Earlier this year Cadillac revealed a concept for a quadcopter drone-like flying car at CES. But it’s not the only one who is exploring flying cars, as well as the necessary infrastructure.

Hyundai and the UK government are actually partnering with Urban Air Port to launch the world’s first “hub for future electric Vertical Take-Off and Landing (eVTOL) aircraft.”

According to Hyundai’s press release, the hub, which is being called “Air-One,” will launch later this year. It sounds like that will mean some demonstration runs will be run from the hub (which is in Coventry) to show how much less traffic there would be if we were all flying.

“Cars need roads. Trains need rails. Planes need airports. eVTOLs will need Urban Air Ports,” said Ricky Sandhu, Urban Air Port CEO, in a statement. “Over a hundred years ago, the world’s first commercial flight took off, creating the modern connected world.”

And that’s actually an interesting parallel. At the dawn of aviation, the question of how people would fly was actually surprisingly open and few people would have bet on jumbo jets. Rigid airships and floatplanes seemed to make a lot more sense at the time and it was a question that remained open until after World War II riddled countries with landing strips.

Also Read: Hyundai Eager To Speed Up Development Of Flying Vehicles

The Air One will be 60 percent smaller than a traditional airport, which makes sense since it doesn’t really need long landing strips. Urban Air Port claims that it can be run completely off-grid, which, I suppose, is theoretically true, probably by using solar panels.

Hyundai’s Urban Air Mobility division chose Urban Air Port as its partner because even eVTOLs need somewhere to live. The big news, though, is that the project has been chosen as the winner of the UK’s Future Flight Challenge.

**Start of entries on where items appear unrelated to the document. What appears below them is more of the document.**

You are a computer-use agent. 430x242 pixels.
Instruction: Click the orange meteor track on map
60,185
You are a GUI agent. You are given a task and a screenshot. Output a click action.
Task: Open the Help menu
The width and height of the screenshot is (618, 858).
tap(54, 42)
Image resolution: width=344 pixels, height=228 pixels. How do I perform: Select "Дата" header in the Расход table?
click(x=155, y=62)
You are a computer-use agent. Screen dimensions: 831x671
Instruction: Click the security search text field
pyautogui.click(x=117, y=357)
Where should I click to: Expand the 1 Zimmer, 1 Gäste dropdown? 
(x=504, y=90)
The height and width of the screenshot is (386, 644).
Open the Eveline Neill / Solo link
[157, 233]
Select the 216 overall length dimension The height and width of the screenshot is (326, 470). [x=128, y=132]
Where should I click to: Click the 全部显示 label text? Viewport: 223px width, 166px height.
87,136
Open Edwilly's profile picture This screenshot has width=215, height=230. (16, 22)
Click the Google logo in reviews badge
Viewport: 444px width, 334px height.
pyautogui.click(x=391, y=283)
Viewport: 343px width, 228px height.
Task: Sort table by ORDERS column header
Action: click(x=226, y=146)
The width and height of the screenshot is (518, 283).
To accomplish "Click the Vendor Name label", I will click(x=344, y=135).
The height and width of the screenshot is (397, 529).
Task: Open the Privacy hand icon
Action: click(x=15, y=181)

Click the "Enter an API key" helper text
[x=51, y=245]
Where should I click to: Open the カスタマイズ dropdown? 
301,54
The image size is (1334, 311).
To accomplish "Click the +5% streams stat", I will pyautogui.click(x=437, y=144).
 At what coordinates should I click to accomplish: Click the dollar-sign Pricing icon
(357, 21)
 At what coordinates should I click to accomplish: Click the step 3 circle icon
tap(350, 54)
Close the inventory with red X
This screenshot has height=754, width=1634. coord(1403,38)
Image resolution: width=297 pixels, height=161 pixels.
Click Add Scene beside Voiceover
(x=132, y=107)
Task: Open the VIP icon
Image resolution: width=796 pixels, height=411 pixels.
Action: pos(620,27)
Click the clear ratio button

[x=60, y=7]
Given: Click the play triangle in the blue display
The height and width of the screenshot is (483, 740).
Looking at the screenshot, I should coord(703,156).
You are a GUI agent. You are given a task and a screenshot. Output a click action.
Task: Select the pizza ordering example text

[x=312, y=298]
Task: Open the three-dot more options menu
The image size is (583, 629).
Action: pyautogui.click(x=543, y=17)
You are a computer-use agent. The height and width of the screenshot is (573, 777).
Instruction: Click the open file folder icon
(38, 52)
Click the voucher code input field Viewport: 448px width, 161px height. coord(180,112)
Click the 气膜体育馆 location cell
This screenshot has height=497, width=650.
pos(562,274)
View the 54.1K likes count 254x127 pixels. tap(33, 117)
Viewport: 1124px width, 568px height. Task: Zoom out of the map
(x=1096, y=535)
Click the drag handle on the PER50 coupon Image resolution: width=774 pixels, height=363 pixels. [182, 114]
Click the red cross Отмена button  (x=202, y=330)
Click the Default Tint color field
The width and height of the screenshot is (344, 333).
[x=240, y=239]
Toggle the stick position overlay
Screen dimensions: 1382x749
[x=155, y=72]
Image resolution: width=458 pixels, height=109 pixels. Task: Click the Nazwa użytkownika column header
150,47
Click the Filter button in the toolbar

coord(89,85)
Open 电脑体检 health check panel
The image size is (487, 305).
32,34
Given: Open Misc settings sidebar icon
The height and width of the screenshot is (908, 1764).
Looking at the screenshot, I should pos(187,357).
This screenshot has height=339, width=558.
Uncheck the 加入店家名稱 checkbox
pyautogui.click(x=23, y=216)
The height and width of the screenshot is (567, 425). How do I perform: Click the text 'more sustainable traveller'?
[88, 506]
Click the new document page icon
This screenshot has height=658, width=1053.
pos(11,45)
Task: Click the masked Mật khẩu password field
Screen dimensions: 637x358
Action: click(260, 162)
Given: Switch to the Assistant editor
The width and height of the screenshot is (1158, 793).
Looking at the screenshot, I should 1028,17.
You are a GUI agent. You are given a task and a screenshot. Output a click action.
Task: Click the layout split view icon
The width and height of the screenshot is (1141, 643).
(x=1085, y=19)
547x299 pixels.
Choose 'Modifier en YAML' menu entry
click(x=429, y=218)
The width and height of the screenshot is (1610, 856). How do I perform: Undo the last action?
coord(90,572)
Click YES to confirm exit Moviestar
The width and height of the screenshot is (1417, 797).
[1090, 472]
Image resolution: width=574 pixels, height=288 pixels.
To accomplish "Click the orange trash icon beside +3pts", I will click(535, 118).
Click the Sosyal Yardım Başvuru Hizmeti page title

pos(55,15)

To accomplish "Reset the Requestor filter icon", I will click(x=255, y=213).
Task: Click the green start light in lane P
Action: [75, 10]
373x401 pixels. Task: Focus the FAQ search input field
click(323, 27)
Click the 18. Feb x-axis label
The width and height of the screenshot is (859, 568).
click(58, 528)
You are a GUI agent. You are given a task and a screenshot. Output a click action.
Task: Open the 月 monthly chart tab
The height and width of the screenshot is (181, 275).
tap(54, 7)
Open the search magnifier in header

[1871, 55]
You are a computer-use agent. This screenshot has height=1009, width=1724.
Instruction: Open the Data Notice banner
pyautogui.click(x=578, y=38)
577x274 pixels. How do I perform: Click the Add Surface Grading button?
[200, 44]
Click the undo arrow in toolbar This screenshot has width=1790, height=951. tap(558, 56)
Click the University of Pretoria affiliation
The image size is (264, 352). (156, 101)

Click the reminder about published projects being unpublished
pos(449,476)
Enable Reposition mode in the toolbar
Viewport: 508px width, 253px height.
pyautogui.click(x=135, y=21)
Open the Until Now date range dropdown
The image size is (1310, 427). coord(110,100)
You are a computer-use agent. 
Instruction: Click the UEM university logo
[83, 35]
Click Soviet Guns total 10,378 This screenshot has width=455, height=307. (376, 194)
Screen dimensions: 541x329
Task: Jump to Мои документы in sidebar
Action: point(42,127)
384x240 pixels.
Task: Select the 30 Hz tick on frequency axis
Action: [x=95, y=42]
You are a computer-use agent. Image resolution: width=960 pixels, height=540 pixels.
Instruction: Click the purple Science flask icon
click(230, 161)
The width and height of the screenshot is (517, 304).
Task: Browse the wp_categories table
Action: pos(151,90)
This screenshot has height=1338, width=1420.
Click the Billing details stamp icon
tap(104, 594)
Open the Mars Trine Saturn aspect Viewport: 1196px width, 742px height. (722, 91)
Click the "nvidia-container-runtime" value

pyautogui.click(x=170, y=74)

“Air-One is a unique project that is set to help lead the way in developing a robust, accessible and intermodal infrastructure network for future mobility,” said Pamela Cohn, CEO of Urban Hyundai’s Air Mobility division. “We are excited to be part of this partnership in the UK, and look forward to working together to create community impact and opportunity through safe, affordable, and human-centered mobility solutions.”

This particular prize will mean a £1.2 million grant from UK Research and Innovation’s Future Flight Challenge. Hyundai actually plans to develop 200 sites over the next five years.

“Urban Air Port has the potential to revolutionize cities across the world, making them more connected, cleaner and accelerating our green economic recovery,” said Gary Cutts, UK Research and Innovation Future Flight Challenge Director. “This project epitomizes the purpose of the Future Flight Challenge fund – it is innovation at its finest – and will help to position the UK at the vanguard of electric urban air mobility.”